Some questions regarding the motivation and use of Stirling's formula

Question

For a while I've been looking for a proof of Stirling's formula and after recently asking about it here and reading about it here, I finally found a proof that wasn't too difficult here. I've got a few questions regarding this formula.

The proof I settled for was not particularly pretty in the sense that it all boiled down to cumbersome verifications of equalities and inequalities. In addition to that it didn't provide an intuitive motivation for why the formula ought to be correct. So without the necessity of rigour, how does one provide a motivation for why the formula ought to be correct?

A while ago I asked a question regarding asymptotic functions and their interchangeability when calculating limits here. I see now that either the answer I got was insufficient or I misunderstood it because I was left with the impression that $n!$ could be replaced by Stirling's formula whenever the limit of some fraction was computed. However, given that $e=\lim_{n\to\infty}n/(n!)^{\frac{1}{n}}$ we have that $n!\sim\left(\frac{n}{e}\right)^n$. So $$\lim_{n\to\infty}\frac{1}{\sqrt{2\pi n}} = \lim_{n\to\infty}\frac{1}{\sqrt{2\pi n}}\frac{n!}{n!} = \lim_{n\to\infty}\frac{1}{\sqrt{2\pi n}}\frac{\sqrt{2\pi n}\left(\frac{n}{e}\right)^n}{\left(\frac{n}{e}\right)^n} = 1$$ which is evidently incorrect. So under what conditions can I replace $n!$ with Stirling's formula and other functions with such asymptotic properties? This is important to know because otherwise I might end up with nonsense like I did above but in a bit less evident situations. Can I only ever replace all $n!$ with one particular function that is asymptotically equal to it? How does one prove something like that?

Answer 1

You are correct that Stirling is sometimes used to yield answers without full justification.

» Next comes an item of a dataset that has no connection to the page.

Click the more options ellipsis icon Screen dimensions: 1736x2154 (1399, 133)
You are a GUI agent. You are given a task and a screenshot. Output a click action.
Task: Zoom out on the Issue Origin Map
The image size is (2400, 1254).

Let's review: The expression "$a_n \sim b_n$ as $n\to \infty$" means

$$\lim_{n\to \infty} \frac{a_n}{b_n} = 1.$$

That's it, no more, no less. So Stirling says

$$\lim_{n\to \infty}\frac{n!}{(n/e)^n\sqrt {2\pi n}} = 1.$$

Another way of putting it is

$$\tag 1 n!= (n/e)^n\sqrt {2\pi n}\cdot c_n,\,\text { where } c_n \to 1.$$

$(1)$ is what I always use when I apply Stirling to get at some other limit. For example,

$$\tag 2\frac{n}{(n!)^{1/n}} = \frac{n}{[(n/e)^n\sqrt {2\pi n}\,c_n]^{1/n}} = \frac{e}{(\sqrt {2\pi n}\, c_n)^{1/n}}.$$

One still needs to verify that $(\sqrt {2\pi n}\,c_n)^{1/n} \to 1$ to see $(2)\to e!$ That is the kind of justification you sometimes see left out when someone is using Stirling.

Answer 2

The source of your apparent paradox:

It is true that $n/n!^{1/n}$ converges to $e$ but false that $n!\sim (n/e)^n.$ It appears that you assumed that $1=\lim_{n\to \infty} n/en!^{1/n}$ implies $1= \lim_{n\to \infty}(n/en!^{1/n})^n=\lim_{n\to \infty}n^n/e^nn!.$

It is not true that $\lim_{n\to \infty}f(n)=1$ implies $\lim_{n\to \infty}f(n)^n=1.$

Examples:(i) $f(n)=1+1/n.$ Then $f(n)^n\to e$. (ii).$f(n)=1+1/\sqrt n.$ Then $f(n)^n\to \infty.$

Check Stirling's formula: $n!\sim (n/e)^n\sqrt {2\pi n}.$ This implies $n!^{1/n}\sim (n/e) (2\pi n)^{1/2n} \sim (n/e)^n$ but the implication is one-way.